La Croazia non prenderà decisioni affrettate in relazione alla domanda d’assistenza giudiziaria internazionale inoltrata il 6 agosto scorso dalla Procura della Bosnia ed Erzegovina al Ministero croato della Giustizia e dell’Amministrazione affinché la giustizia croata si faccia carico del procedimento avviato nei confronti di 14 generali e altri alti ufficiali (tra questi figurerebbero i nomi di Luka Džanko, Mladen Markač, Marijan Mareković e Davor Domazet-Lošo) sospettati di aver infranto il diritto internazionale nell’ambito dello svolgimento dell’operazione Lampo (condotta dalle Forze armate e dalla Polizia croate nel maggio del 1995 al fine di liberare la Slavonia occidentale). Le autorità di Zagabria assumeranno una decisione sul da farsi soltanto dopo che il dicastero della Giustizia avrà terminato di studiare la documentazione fornita da Sarajevo.
Una riunione fruttuosa
Le decisioni in questione saranno tese a tutelare gli interessi nazionali, i diritti delle persone indicate nella domanda d’assistenza giudiziaria internazionale e a ribadire la legittimità dell’operazione Lampo. Questi principi sono stati riaffermati nel corso dell’incontro tra il primo ministro Andrej Plenković e otto degli undici comandanti militari e alti ufficiali croati menzionati nella domanda d’assistenza giudiziaria internazionale recapitata da Sarajevo. Delle sei persone che non hanno preso parte all’incontro tre sono defunte (stando a fonti ufficiose si tratterebbe di Petar Stipetić, Imra Agotić e Ivan Basarac) e tre hanno informato a tempo debito i Banski dvori che non avrebbero potuto partecipare, scusandosi per l’inconveniente. Alla riunione, svoltasi oggi ai Banski dvori, hanno preso parte anche il vicepremier Tomo Medved (titolare del Ministero dei Difensori croati), nonché i ministri Mario Banožić (Difesa), Ivan Malenica (Giustizia e Amministrazione) e Gordan Grlić Radman (Affari esteri ed europei).
Presto un nuovo incontro
”L’incontro è trascorso molto bene. Abbiamo discusso apertamente e in modo schietto. Abbiamo informato i nostri interlocutori in merito a cosa sta accadendo e abbiamo ascoltato il loro punto di vista. Abbiamo stabilito di tornare a incontrarci dopo che il Ministero della Giustizia avrà fornito all’Esecutivo una relazione dettagliata sull’argomento (probabilmente tra una o due settimane, nda)”, ha dichiarato Plenković al termine dell’incontro. “Le nostre decisioni – ha proseguito – si baseranno su quanto sancito dalle leggi croate e dai trattati internazionali firmati dalla Croazia”. Ha invitato a non fare confusione tra domanda d’assistenza giudiziaria internazionale e atto d’accusa.

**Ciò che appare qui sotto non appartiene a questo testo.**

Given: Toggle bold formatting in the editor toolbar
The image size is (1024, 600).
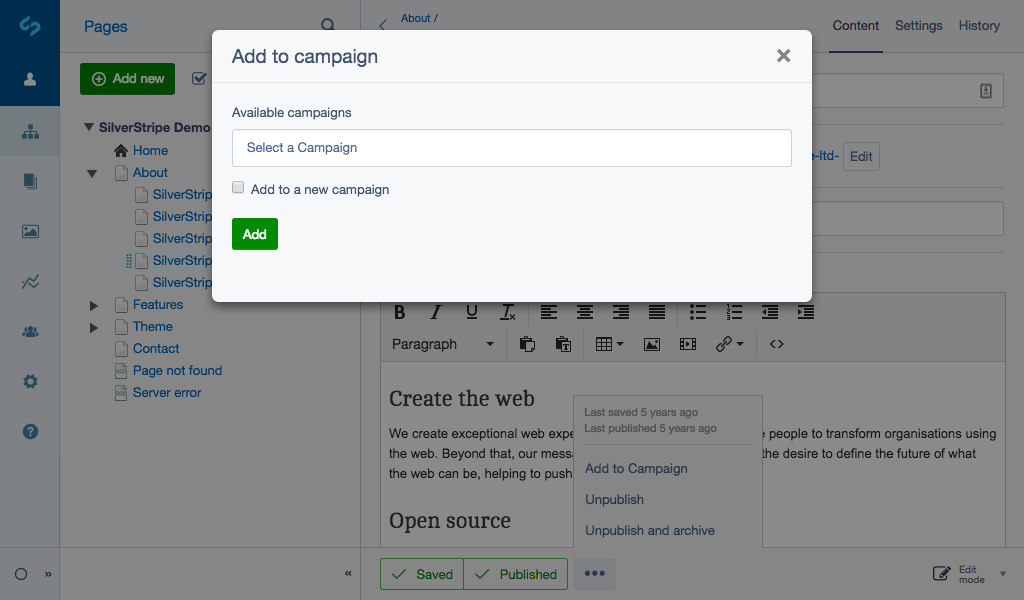Looking at the screenshot, I should click(399, 312).
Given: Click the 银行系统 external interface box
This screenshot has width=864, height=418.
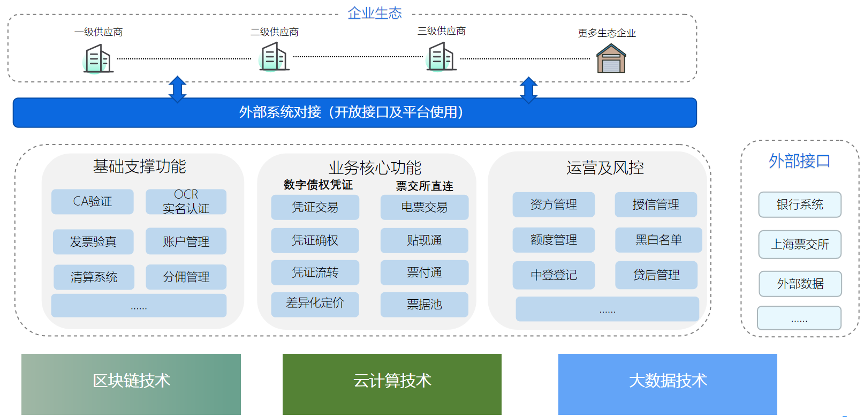Looking at the screenshot, I should tap(800, 205).
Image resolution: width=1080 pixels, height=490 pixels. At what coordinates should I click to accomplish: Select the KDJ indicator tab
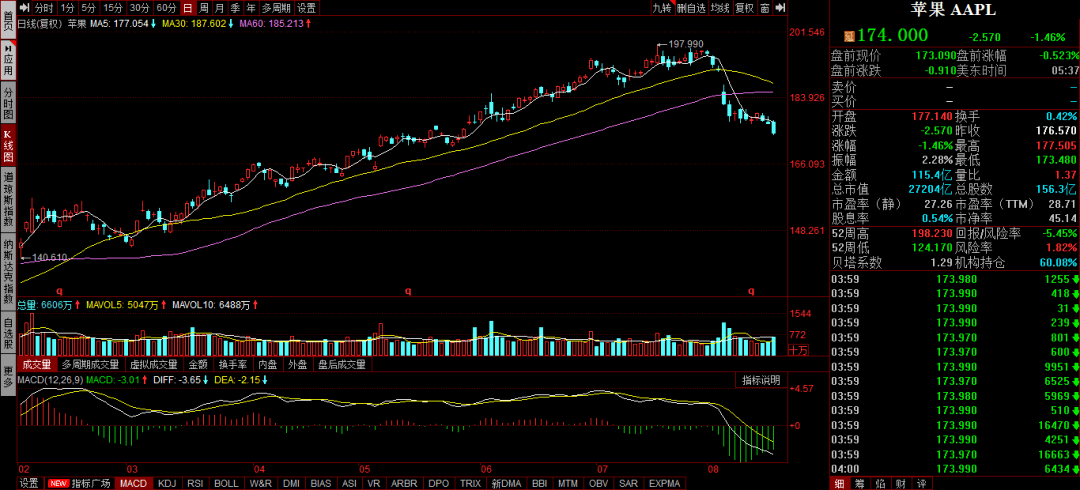pos(166,483)
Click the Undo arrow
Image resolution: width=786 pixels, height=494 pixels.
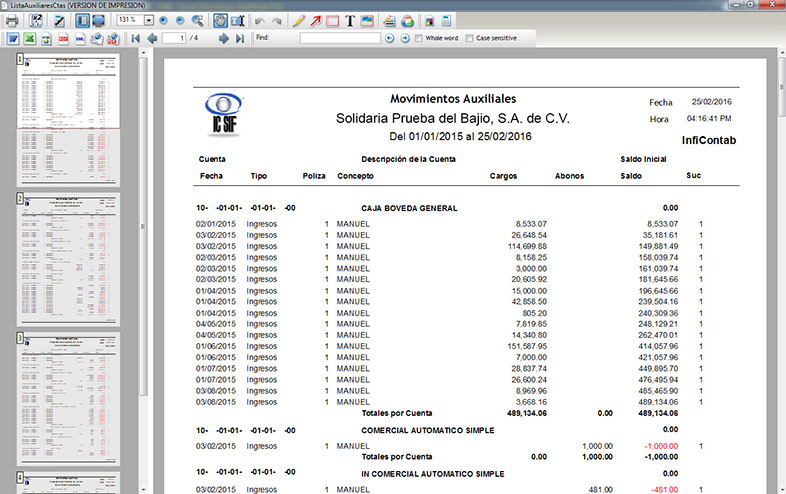click(x=260, y=19)

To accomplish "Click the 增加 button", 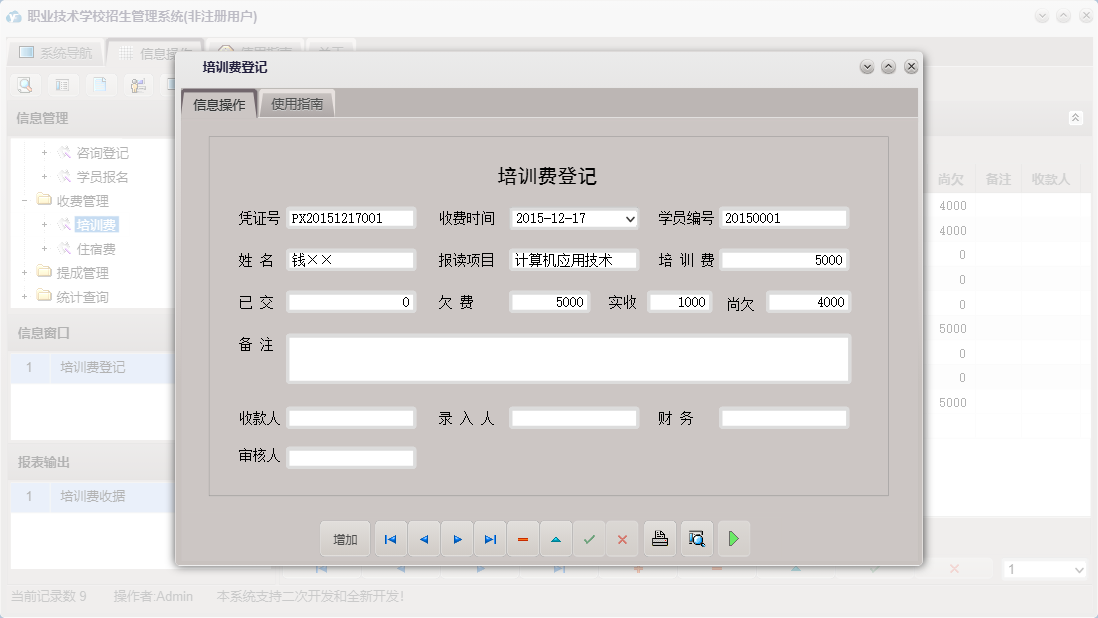I will click(344, 539).
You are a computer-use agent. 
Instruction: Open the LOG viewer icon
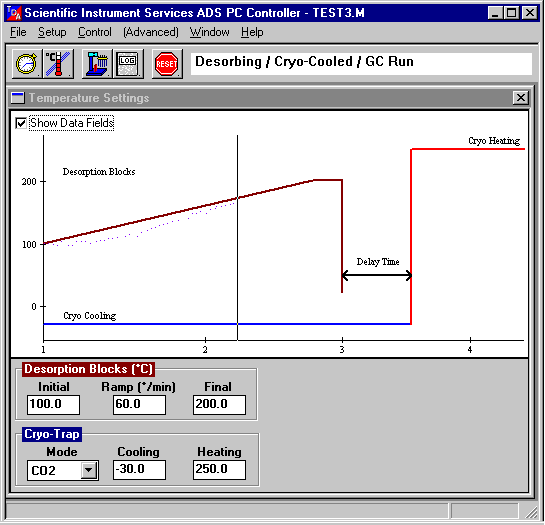(128, 64)
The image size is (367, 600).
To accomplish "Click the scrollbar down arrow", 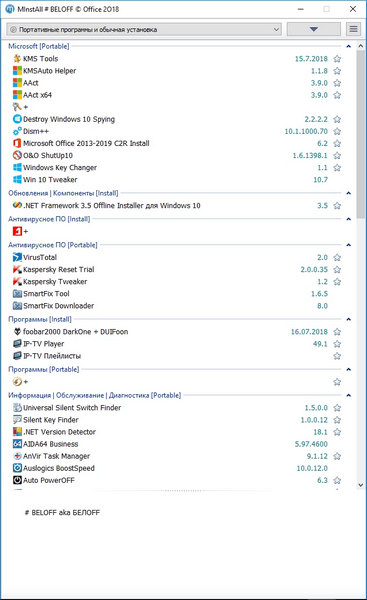I will coord(360,485).
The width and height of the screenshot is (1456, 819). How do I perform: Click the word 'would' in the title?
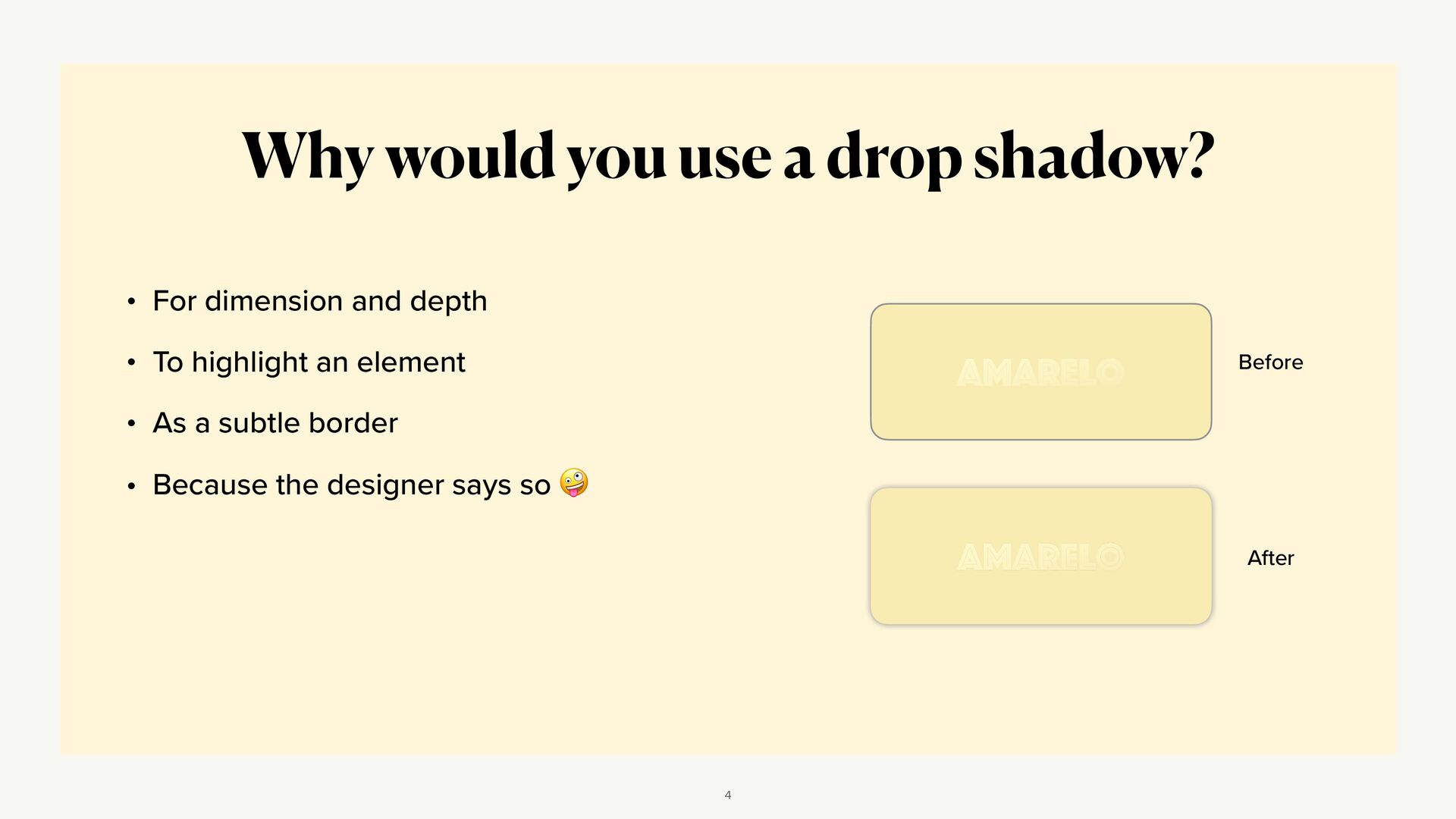[x=470, y=155]
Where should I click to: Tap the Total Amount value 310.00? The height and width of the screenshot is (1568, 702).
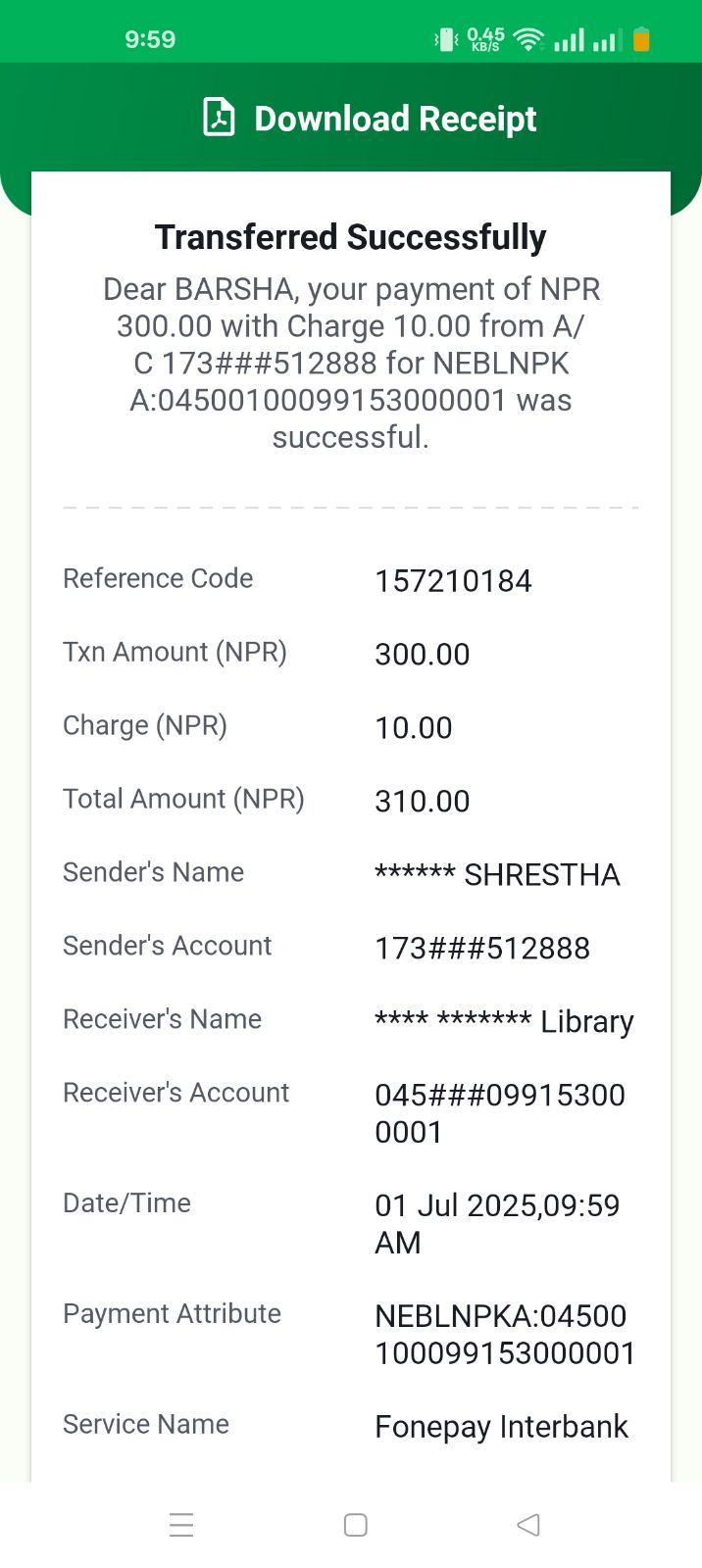pos(422,802)
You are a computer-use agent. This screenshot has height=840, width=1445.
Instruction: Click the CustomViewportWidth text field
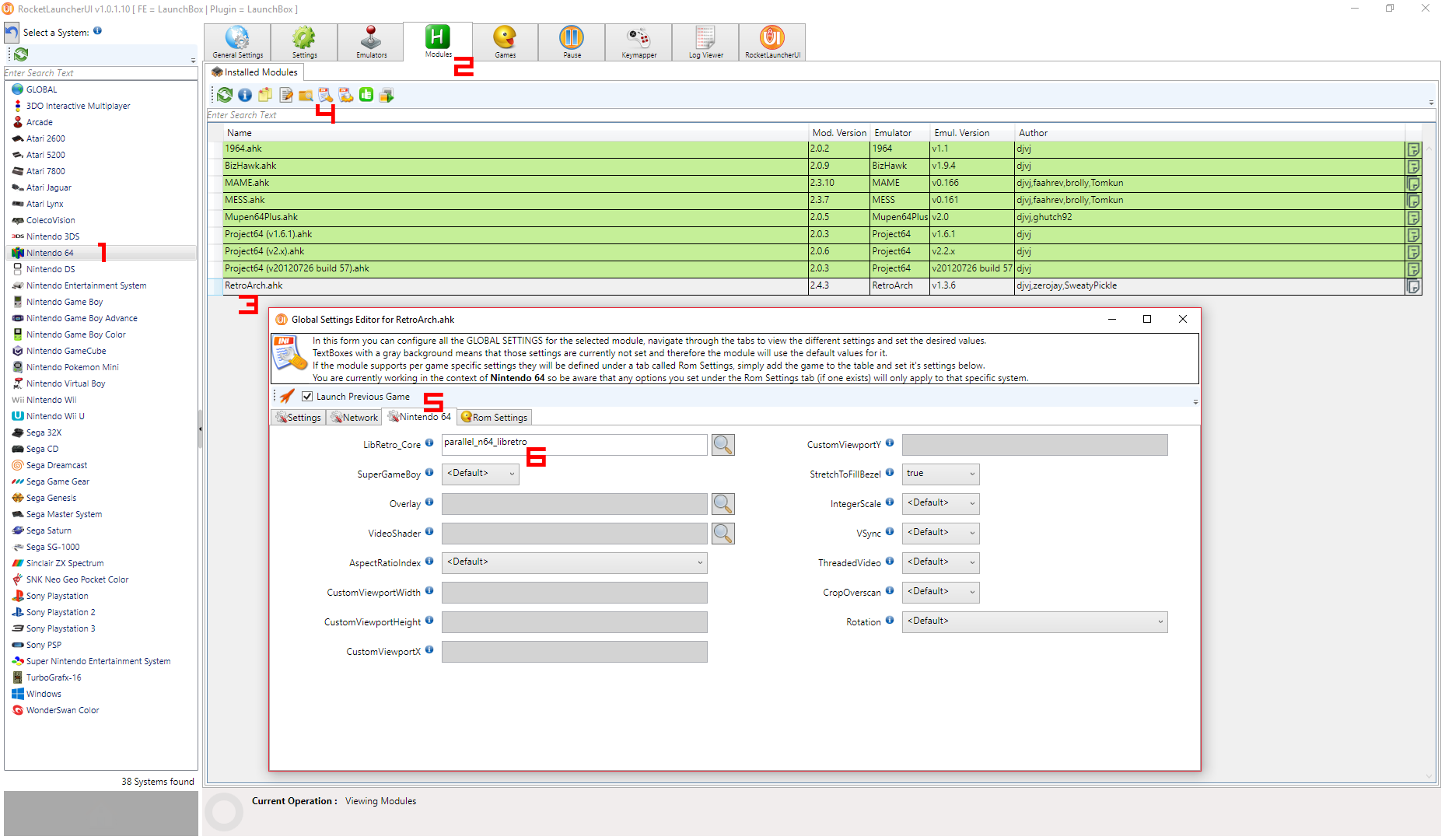tap(574, 593)

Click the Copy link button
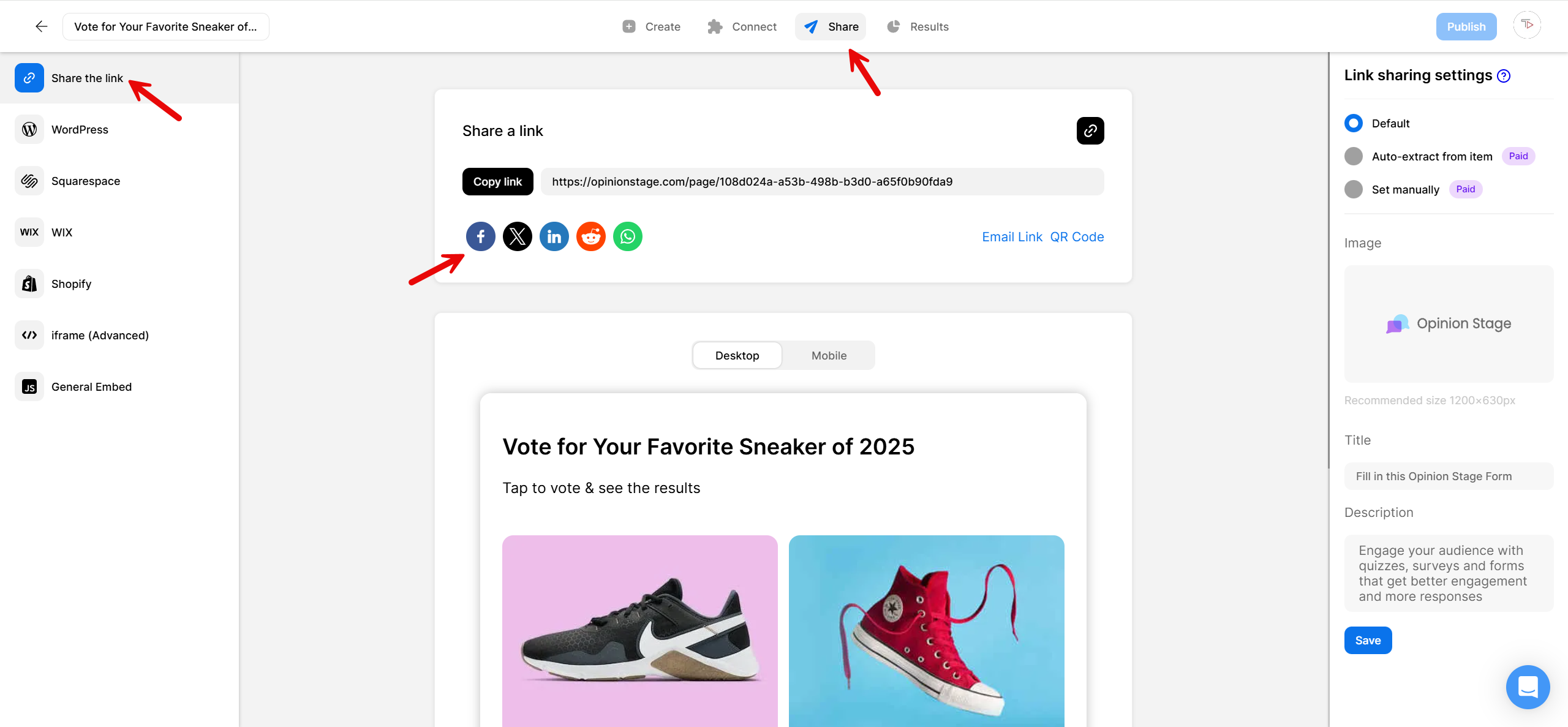point(497,181)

Nessun atto d’accusa da Sarajevo
“Non esiste alcun atto d’accusa”, ha affermato Plenković, confermando che ai sensi dell’Accordo sull’assistenza giuridica tra la Croazia e la Bosnia ed Erzegovina, in attesa di ottenere una risposta da Zagabria la Procura bosniaca ha sospeso momentaneamente ogni attività relativa al dossier in questione.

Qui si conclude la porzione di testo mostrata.